- Supplied text:
####################

Contains polymer bound nitrofurantoin.
Active ingredient: polymer bound nitrofurantoin (0.1%). This product is not a feed and
should not be fed directly. It’s intended application is to assist in finding medications to fish food.
And here is an excerpt from an e-mail from another home hobbyist (Ann Marie Spinella) that explains how she uses the KanaPlex together with the Focus for treating her seahorses, Danielle:
“When I bought the KanaPlex yesterday I also picked up a tube of Focus. According to the instructions, it says it makes the medication more palatable to fish & reduces the loss of the medication once it’s in the water.
So I followed the dosing instructions exactly. I used regular frozen mysis instead of PE. I figured it was softer & smaller. I was thinking along the lines of more surface area for the medication to adhere to & with the softer shell hopefully it would absorb into the shrimp a little better.
I used 8 cubes which came to just about 1 tablespoon. I thawed & rinsed the shrimp thoroughly in a little colander & let it sit on a paper towel to remove as much water as possible.
Then I put in it in a small dish & added the Focus & KanaPlex in the recommended ratio which is 5:1 (5 scoops Focus / 1 scoop KanaPlex). I mixed it thoroughly & added a few drops of Garlic Power.

####################

- Extracted information:
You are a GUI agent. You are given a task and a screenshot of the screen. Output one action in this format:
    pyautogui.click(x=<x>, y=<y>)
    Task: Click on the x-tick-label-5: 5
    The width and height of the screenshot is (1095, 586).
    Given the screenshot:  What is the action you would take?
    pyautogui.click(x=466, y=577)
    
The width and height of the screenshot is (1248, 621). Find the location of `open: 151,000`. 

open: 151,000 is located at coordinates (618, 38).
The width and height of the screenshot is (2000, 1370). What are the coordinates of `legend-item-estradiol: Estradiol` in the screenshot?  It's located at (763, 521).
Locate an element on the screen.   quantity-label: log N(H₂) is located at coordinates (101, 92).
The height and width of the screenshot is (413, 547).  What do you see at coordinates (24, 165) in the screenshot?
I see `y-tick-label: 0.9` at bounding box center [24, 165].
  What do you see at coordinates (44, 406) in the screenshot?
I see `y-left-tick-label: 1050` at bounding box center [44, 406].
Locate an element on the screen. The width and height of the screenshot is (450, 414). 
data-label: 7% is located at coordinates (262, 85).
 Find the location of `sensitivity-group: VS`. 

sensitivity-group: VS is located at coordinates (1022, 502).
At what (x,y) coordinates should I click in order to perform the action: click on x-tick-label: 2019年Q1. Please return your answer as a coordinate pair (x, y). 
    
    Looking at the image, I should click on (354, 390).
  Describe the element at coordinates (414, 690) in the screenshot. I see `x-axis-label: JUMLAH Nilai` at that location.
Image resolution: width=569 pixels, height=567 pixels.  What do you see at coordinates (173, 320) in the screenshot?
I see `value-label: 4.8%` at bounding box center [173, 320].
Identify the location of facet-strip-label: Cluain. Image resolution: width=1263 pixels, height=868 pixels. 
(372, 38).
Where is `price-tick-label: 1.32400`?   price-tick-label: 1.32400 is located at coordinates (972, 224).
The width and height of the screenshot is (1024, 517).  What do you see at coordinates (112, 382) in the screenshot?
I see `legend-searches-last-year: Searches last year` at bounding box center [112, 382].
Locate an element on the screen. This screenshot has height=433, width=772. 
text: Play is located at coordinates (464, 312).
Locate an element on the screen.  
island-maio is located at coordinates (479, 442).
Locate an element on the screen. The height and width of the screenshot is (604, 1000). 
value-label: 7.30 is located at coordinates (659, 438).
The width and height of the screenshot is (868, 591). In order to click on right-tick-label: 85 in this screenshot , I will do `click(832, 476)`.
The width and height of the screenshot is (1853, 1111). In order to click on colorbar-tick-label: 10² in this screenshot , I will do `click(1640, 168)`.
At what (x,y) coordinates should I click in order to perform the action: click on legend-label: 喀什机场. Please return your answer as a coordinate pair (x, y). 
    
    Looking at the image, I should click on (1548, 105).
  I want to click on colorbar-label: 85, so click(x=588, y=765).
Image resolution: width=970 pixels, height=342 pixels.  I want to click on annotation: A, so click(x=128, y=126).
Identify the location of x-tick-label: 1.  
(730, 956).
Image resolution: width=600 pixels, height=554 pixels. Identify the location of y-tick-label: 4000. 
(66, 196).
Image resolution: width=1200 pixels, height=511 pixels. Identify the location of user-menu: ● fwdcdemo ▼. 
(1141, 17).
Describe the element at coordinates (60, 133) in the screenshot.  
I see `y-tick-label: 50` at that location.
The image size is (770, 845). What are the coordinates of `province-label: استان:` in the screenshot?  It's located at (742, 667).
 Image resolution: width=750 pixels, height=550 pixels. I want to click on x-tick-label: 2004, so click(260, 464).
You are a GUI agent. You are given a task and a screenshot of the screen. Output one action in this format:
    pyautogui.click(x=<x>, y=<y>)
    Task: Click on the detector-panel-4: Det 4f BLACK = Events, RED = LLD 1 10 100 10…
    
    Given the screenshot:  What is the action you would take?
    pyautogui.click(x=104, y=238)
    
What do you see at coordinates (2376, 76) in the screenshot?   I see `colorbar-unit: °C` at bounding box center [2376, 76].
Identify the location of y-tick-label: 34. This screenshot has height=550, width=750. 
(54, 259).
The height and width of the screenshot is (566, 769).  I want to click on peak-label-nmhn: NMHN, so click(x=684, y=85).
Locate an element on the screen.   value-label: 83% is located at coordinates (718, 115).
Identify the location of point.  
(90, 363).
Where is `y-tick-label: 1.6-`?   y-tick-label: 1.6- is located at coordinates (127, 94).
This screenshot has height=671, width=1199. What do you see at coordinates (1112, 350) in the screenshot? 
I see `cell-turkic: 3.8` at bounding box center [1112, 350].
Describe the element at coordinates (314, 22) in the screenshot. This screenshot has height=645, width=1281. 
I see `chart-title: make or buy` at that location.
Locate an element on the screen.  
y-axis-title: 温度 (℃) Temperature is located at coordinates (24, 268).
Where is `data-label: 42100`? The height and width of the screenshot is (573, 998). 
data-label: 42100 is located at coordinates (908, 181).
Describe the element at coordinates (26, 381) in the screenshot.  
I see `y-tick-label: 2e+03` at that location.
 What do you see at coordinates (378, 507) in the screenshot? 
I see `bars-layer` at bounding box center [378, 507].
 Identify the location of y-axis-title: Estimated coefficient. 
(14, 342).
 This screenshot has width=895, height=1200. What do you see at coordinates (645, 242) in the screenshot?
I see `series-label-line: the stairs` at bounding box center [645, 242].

####################

- Instructions to follow: Continue the account of mixing KanaPlex and Focus into frozen mysis shrimp, beginning immediately after its final sentence.

- Exercise answer:
Then I measured out 5 – 1/4 tsp. servings & 4 servings I placed on a sheet of Glad Press & Seal, sealed them & put them in the freezer, since it says in the instructions that you can freeze what you don’t use right away, & the remaining 1/4 tsp. I split in half & fed to them this morning. The rest I’ll give to them this afternoon & I’ll do this every day with the remaining shrimp that I already prepared & froze.
In the video you can see that the seahorses are eating it. Yea!!
Thanks for all of your help & I’ll keep you posted.”
Okay, that’s the rundown on using the KanaPlex together with the Focus so that you could administer the medication in the KanaPlex orally after adding it to the frozen Mysis for the seahorses daily meals.
Pete Giwojna, Ocean Rider Tech SupportMarch 25, 2020 at 4:47 am #51486swaters43Participant
Thank you so much for your response. I had already dosed kanaplex 2 days but haven’t seen any improvement. As far as getting him to take the antibiotic orally, he’s only eating live ghost shrimp. I’ve tried everything to get him to eat frozen without success. Anything else I can do to get the medication in him?March 25, 2020 at 5:20 am #51488Pete GiwojnaModerator
If the seahorse is only eating live ghost shrimp, then you should gutload the ghost shrimp with plenty of the medication (kanamycin sulfate in this case) before you feed the ghost shrimp to the seahorses.
There are couple of different ways that you can try gutloading the live ghost shrimp with the kanamycin. For example, you can soak flake food in a concentrated solution of kanamycin and then feed the medicated flake food to the ghost shrimp until the bellies of the shrimp are full.
Or another approach would be to gutload live adult brine shrimp with kanamycin and then feed the medicated adult brine shrimp to your live ghost shrimp before you feed the ghost shrimp to the seahorses.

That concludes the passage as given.